An employee stock purchase plan, or ESPP, is a benefit some companies offer that allows employees who take part to purchase shares of company stock at a discount. Employees who choose to participate generally make contributions to the plan via payroll deductions. The deductions are held in the plan until a specified purchase date, at which point they are invested in the company's stock.

How does an ESPP work?

The discount rate offered to employees differs from plan to plan, but it can be as much as 15% below market value. When they enroll, plan participants can elect a percentage or a flat dollar amount to be withheld from their paychecks. These deductions accumulate during the offer period, and on specified purchase dates the company will use the funds to purchase stock for the plan participants.

ESPP lookback feature

Many qualified ESPPs (more on qualified vs. non-qualified ESPP plans below) include a lookback feature, which allows for the purchase price of the stock to be based on the beginning of the offer period, rather than the day the stock is purchased, or whichever is lower. This rule may help increase your benefit if the stock price has gone up during the offer period.

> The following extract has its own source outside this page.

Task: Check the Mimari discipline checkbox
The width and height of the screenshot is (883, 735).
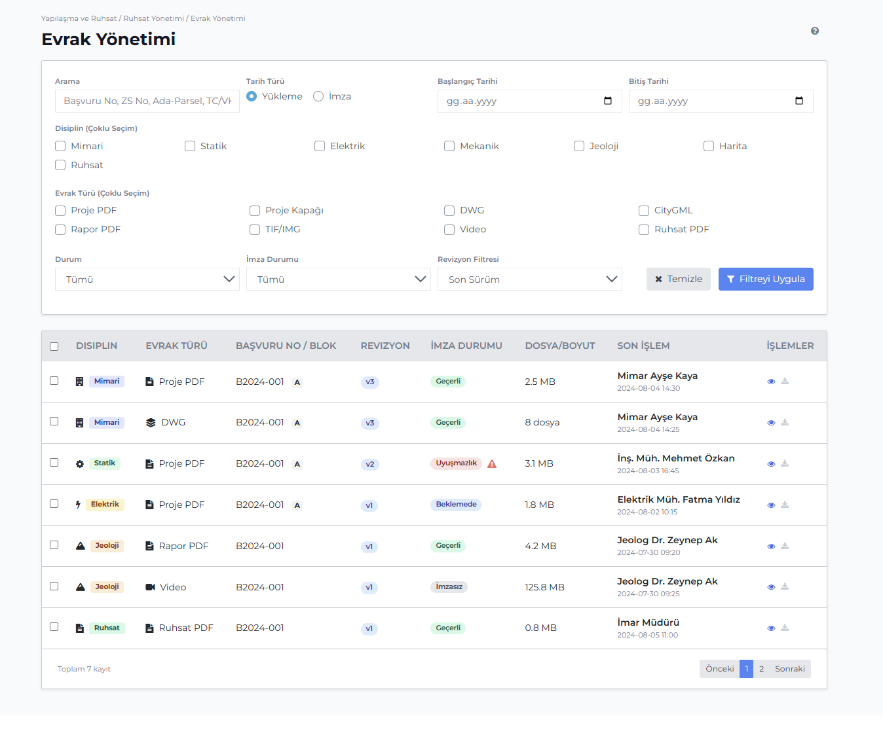Action: tap(61, 146)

For example, say your company begins an offer period for an ESPP with a 15% discount. At the beginning of the offer period, the stock price is $10 per share. If the price increases to $15 per share on the purchase day, your 15% discount would be applied to the $10 price at the beginning of the offer period, meaning your purchase price would be $8.50 per share.

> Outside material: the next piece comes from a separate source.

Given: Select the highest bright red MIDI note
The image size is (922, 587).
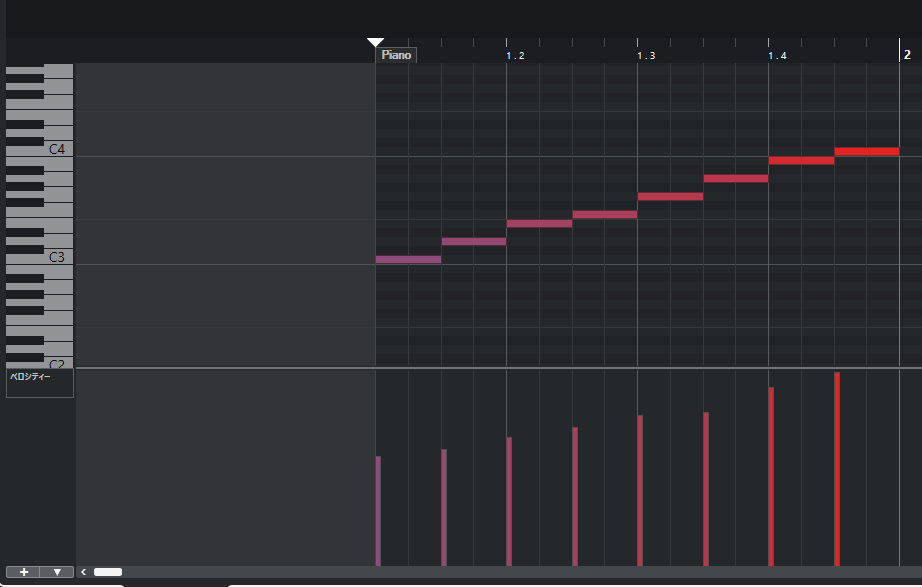Looking at the screenshot, I should point(866,152).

ESPP eligibility and limits

  • Eligibility: Many plans do not allow employees who own more than 5% of the company to participate. Some plans may also prevent employees from participating until they have been employed by the company for a certain amount of time, usually one year.

  • Maximum contributions: Tax rules cap the amount of company stock an employee can accrue in an ESPP at $25,000 of the fair market value of the stock per year.  Most plans allow employees to elect a payroll deduction between 1% and 15%.

Qualified vs. non-qualified ESPP plans

Qualified employee stock purchase plans (also known as section 423 plans) have to meet certain regulatory requirements, so they typically are more restrictive. Some of the regulations imposed on qualified ESPPs include:

  • Qualified plans must be approved by company shareholders within 12 months of the date the plan is implemented.

  • Each plan participant must be afforded equal rights in the plan.

  • Depending on plan specifics, there can also be limits on the term length for an offering period.

Employees who elect to participate in a qualified ESPP are typically able to take advantage of some tax benefits, as the discount is not recognized as taxable income until the stock is sold. When you sell the stock, the discount you received when you bought it may be taxable as income. If there has been an increase in stock value, the gain will also be taxed as ordinary income unless you've held the stock for more than a year, in which case it will be taxed at the typically lower capital gains rate.

Non-qualified ESPPs often have more flexibility in terms of regulatory requirements, but employees do not get any of the tax advantages listed above.

Most of this article pertains to the rules and regulations surrounding qualified ESPPs. If you’re unsure about the type of plan you have, check with your company's human resources or benefits department.

When to consult with an advisor

Depending on how the plan is arranged, each ESPP will have different rules and features. A tax professional or financial advisor can help you with the details and assess what's right for you.